** Text for analysis follows **

The fellowship will support scholarly research and research training that relates to both:
  1. The environment, defined broadly as the places where we live, work, and play; and
  2. Social justice movements working to address deeply rooted histories of structural inequity, violence, and racism against BIPOC (Black, Indigenous, people of color) communities, and other groups that have been made marginalized through social hierarchies.

More information on the fellowship opportunity and application materials are available here. Please submit your application through this form by 11:59pm PST on April 15th.

Please direct any questions to Sibyl Diver sdiver@stanford.edu on behalf of the EJWG Coordinating Council, with a copy to ejwgstanford@gmail.com.

Environmental justice provides an opportunity to engage in a wide array of research questions regarding the causes of and community responses to social and environmental inequity.

** End of Text for analysis **

- Activity list:
A) Translate this sentence from the fellowship notice into French: "Environmental justice provides an opportunity to engage in a wide array of research questions regarding the causes of and community responses to social and environmental inequity."
B) Reproduce word for word the portion of the fellowship notice from "More information on" up to and including "on April 15th.".
The listing that comes next is separate material with no connection to the fellowship notice.

** Collected data follows **

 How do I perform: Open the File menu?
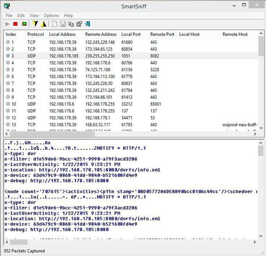point(9,15)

** End of Collected data **

- Outputs for the tasks:
A) La justice environnementale offre la possibilité d'aborder un large éventail de questions de recherche portant sur les causes des inégalités sociales et environnementales ainsi que sur les réponses que les communautés y apportent.

B)
More information on the fellowship opportunity and application materials are available here. Please submit your application through this form by 11:59pm PST on April 15th.